How soon we forget
Here's a short history of much of the SCO and MS Unix mess. It's not guaranteed complete or 100% accurate, but it's mostly right.
Microsoft had Xenix, one of the first Unix variants for x86. It had Unix licenses for developing that. Xenix became, get this, Santa Cruz Operation's Unix. Santa Cruz Operation later became SCO (the first SCO). Microsoft kept a license for some of the code, and they can do whatever they like with it. This might be part of the stuff they paid SCO for, and they might have licensed SCO-developed code written after the sales, too.
SCO also bought certain rights to Unix from Novell which Novell had bought from Unix System Labs (formerly AT&T's Bell Labs division's Unix division). Apparently, the copyrights were not part of what SCO bought. Neither was an unlimited power to sue over rights in Unix, with Novell able to waive (at Novell's discretion) any action SCO brings in regards to Novell's property.
Caldera was largely a Novell spin-off. Several people from Novell started Caldera, and it was a Linux company. It merged with (it was actually the buyer I think) SCO. They were known for a time after the buyout as Caldera, and the Caldera people where largely running the show. Much of what old SCO had bought from Novell was bought on a "conditional fee" -- they only kept it under conditions of the contract. One of those conditions was that control of the company could not change without voiding large swathes of the contract. Novell would have had to approve the changes in ownership and such in order to waive the nullification, and that never happened. So Caldera had even fewer rights than the old SCO did.
Then, Caldera decided to revive the SCO name. They tried to claim they were old SCO, but they were clearly Caldera, purchaser of old SCO, just changing the label on the package. They were actually still distributing Caldera Linux under the GPL after switching business plans to suing IBM for fun and profit.
Microsoft may have been pulling something dirty by buying all those new licenses at that moment, or they may have done a review of their needs in light of SCO's newly litigious nature. They probably did have something dirty to do with BayStar Capital's cash infusion to SCOX, though, and also with the badly mangled reports from the Alexis de Toqueville Institute (ADTI) that tried just too damn hard to support SCO's story in the press.
Now, we're back to SCO being nobody, Novell clearly the Unix system V copyright holder, and Microsoft being told that they bought a bunch of licenses from a company that didn't have the right to sell them except when acting as an agent of Novell. It turns out the agreement wasn't even the 75% Mo mentions, but that SCO would give all 100% to Novell, and Novell would disburse a 5% handling fee of sorts back to SCO. SCO never paid Novell that money, so Microsoft's licenses it bought from SCO were basically a confidence game. It's no wonder it wanted to talk to Novell.

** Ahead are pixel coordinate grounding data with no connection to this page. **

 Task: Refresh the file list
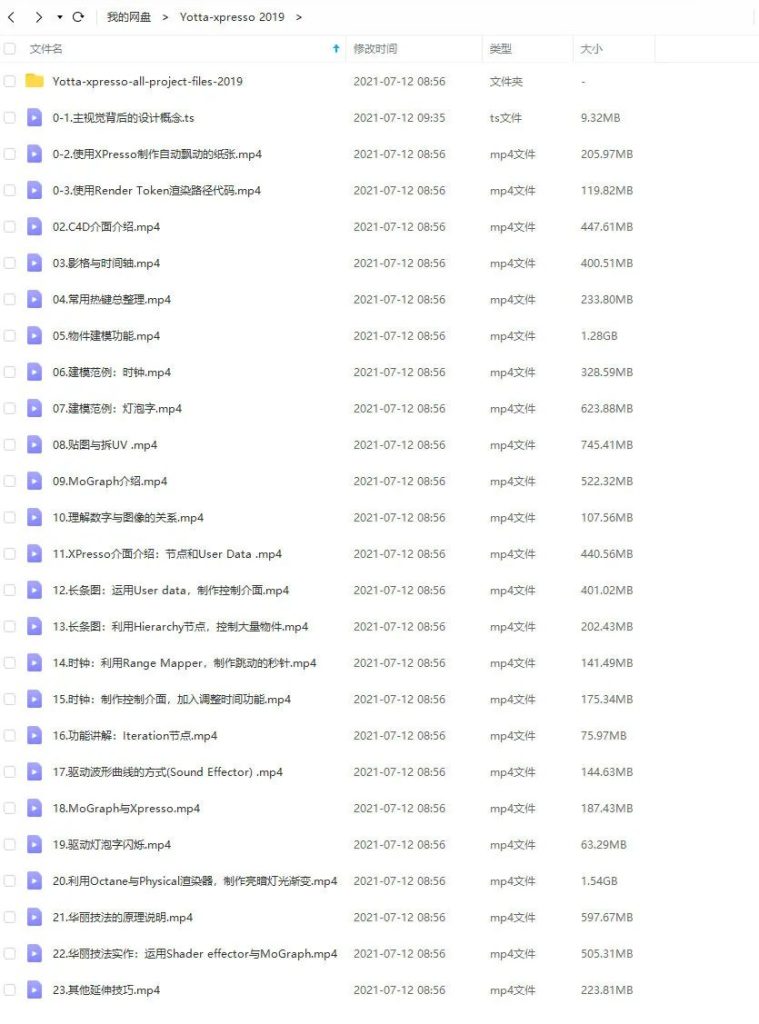tap(78, 17)
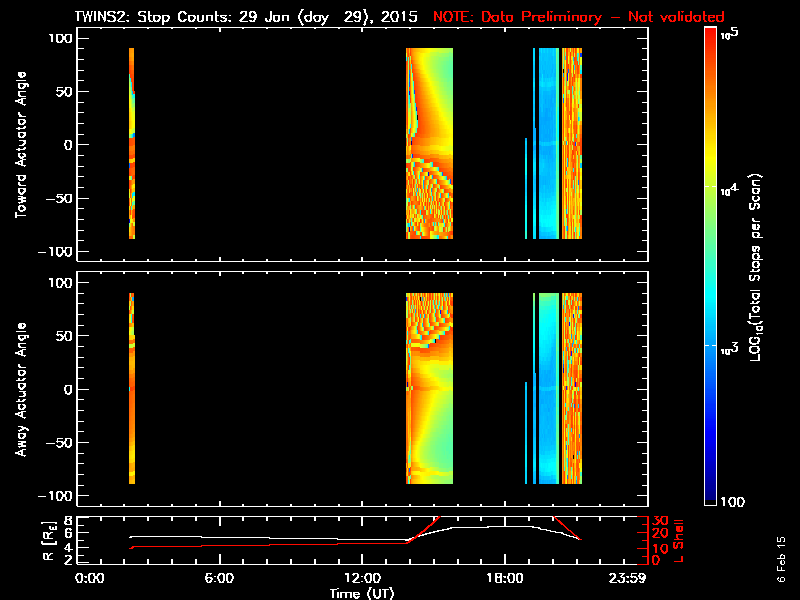Image resolution: width=800 pixels, height=600 pixels.
Task: Click the blue data band in Away panel
Action: click(549, 389)
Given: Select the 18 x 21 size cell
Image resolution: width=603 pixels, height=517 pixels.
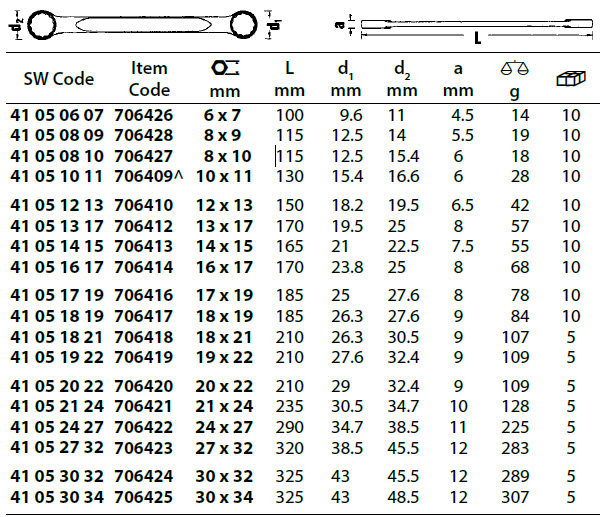Looking at the screenshot, I should click(225, 338).
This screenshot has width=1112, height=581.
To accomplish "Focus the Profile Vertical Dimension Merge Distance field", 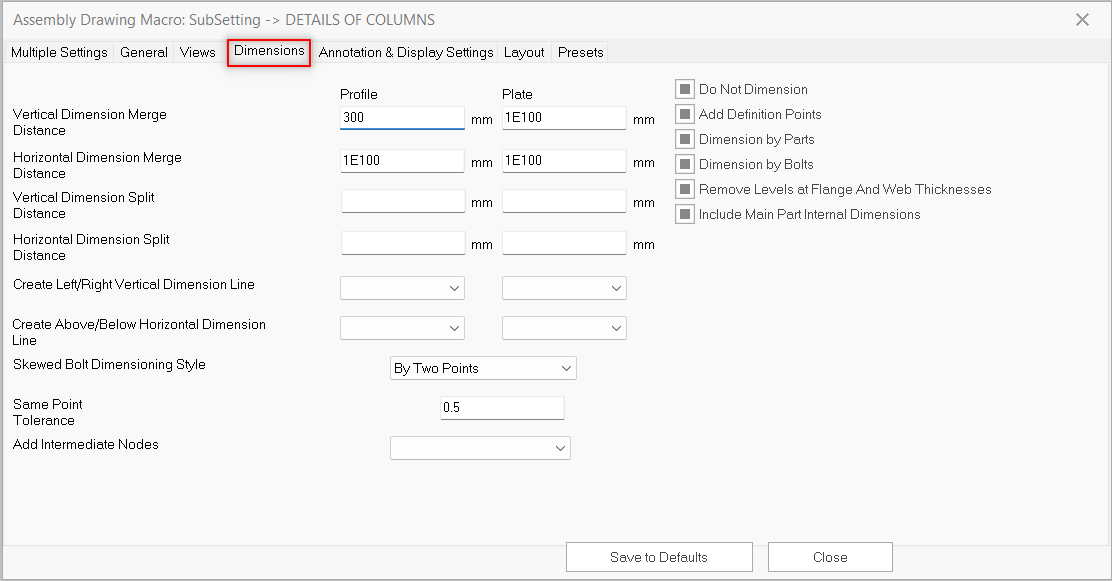I will (402, 118).
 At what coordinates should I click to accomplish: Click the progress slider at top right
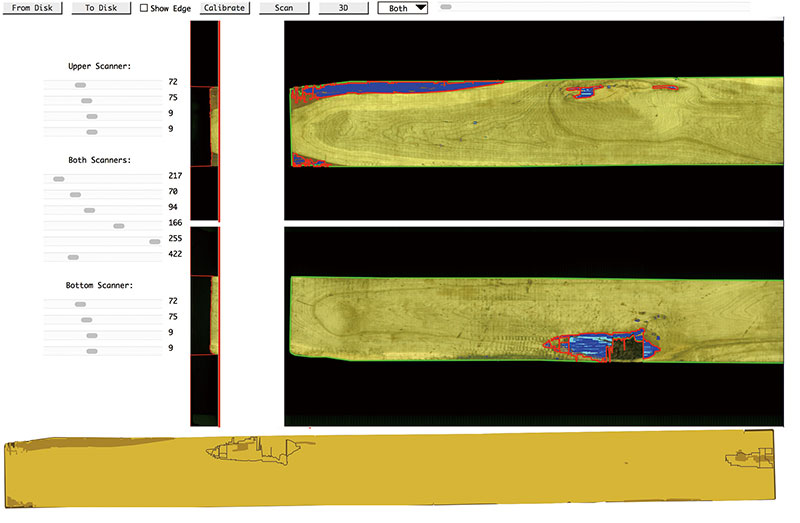coord(446,7)
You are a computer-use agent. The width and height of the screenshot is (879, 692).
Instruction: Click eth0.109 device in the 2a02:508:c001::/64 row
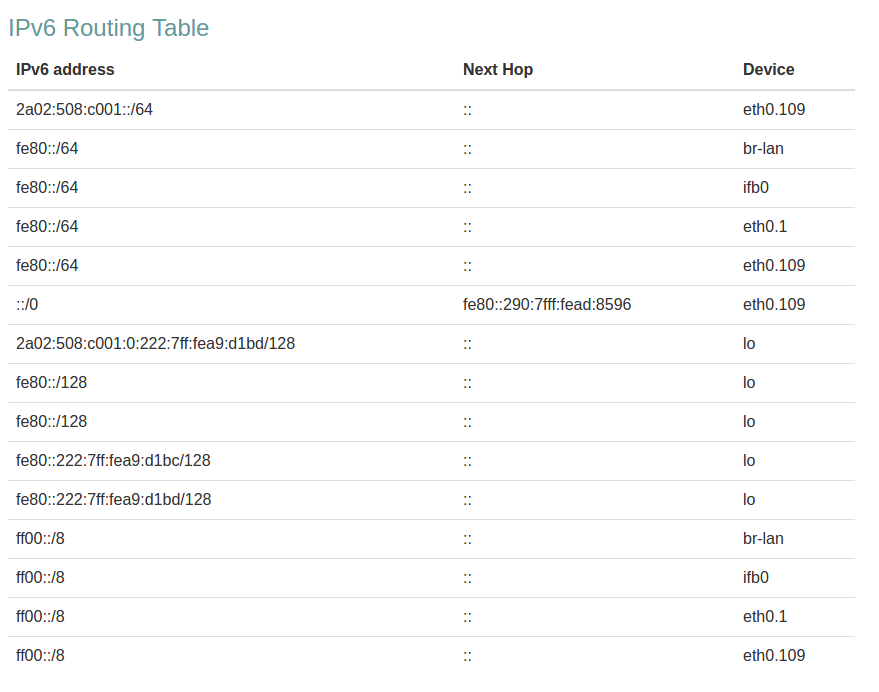[x=774, y=109]
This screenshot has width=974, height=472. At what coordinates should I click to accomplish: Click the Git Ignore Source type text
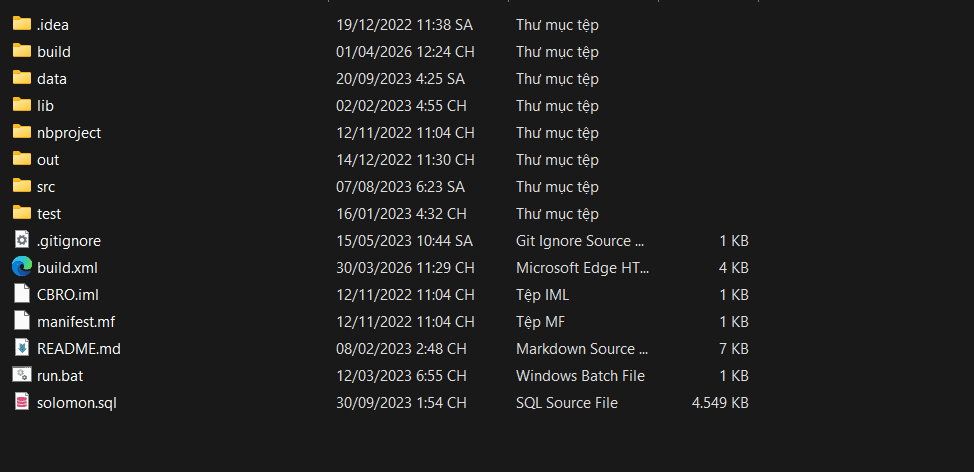pos(582,241)
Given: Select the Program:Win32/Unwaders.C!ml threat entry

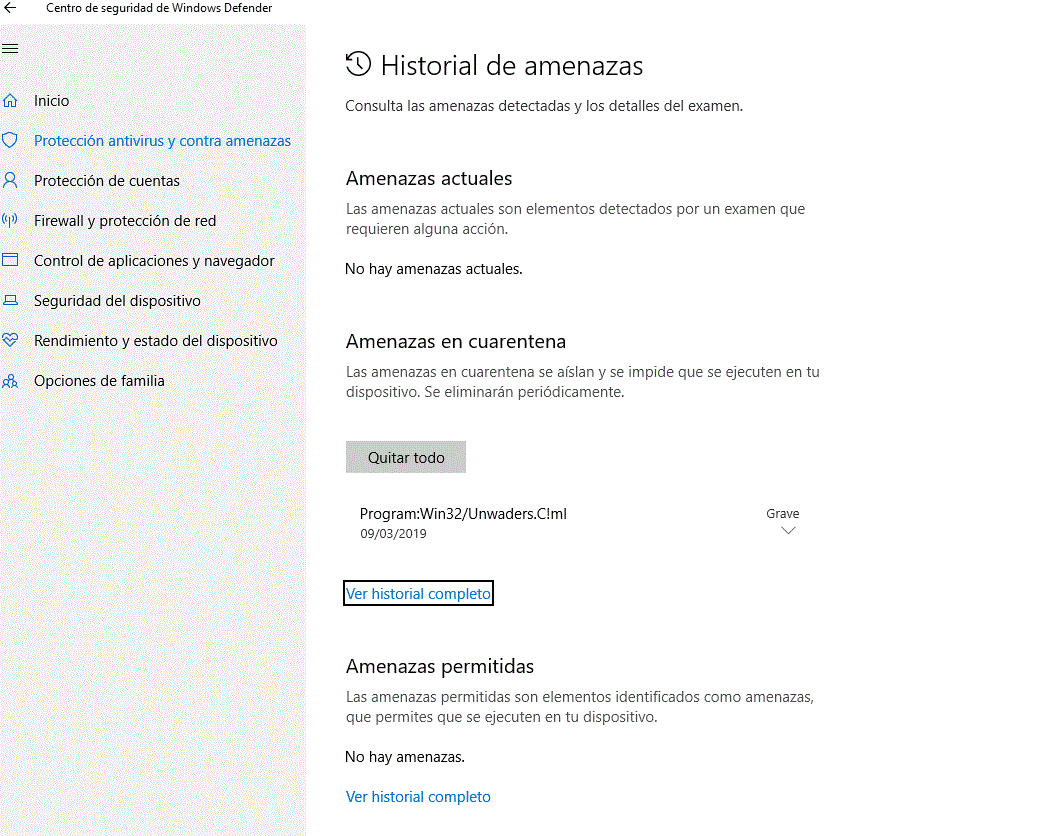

Even if Microsoft had been just trying to prop up SCO for the suit, it couldn't really admit that, so whatever licenses it paid SCO for it would have had to negotiate with Novell over. If MS claimed they needed the licenses, they needed them to be from Novell. Microsoft can't just say that they already paid, because they paid the wrong party. Just like Microsoft people don't care if you buy Windows from Bobby C.D. Burner unless they get their money, Novell's people don't care if what you bought from SCO if they didn't get their money.
So the MS/Novell IP deal does look bad where Linux is concerned, but it was probably going to happen over just Unix, and Linux got tacked onto the order. Novell already owned the Unix copyrights, and hasn't sued anyone for using Linux.
To say Novell <em>can't</em> sue because they distribute Linux is still silly, though, because Caldera Linux was distributed before and even after the filing of the suit against IBM. SCO obviously did sue after and while distributing Linux. I doubt Novell will sue, though. They were mostly sitting on Unix before. They're pretty much just sitting on it now. They have Netware and the have Linux. They have the Netware browsing/sharing/printing services, Zenworks, Groupwise, and Bordermanager that run on both now AFAICT. Novell is a founding member of the Open Invention Network, which promises to allow anyone to use the group's patents so long as those users agree not to assert patents against Linux. I'd say that tit for tat, Novell is still pretty good for Linux for the present.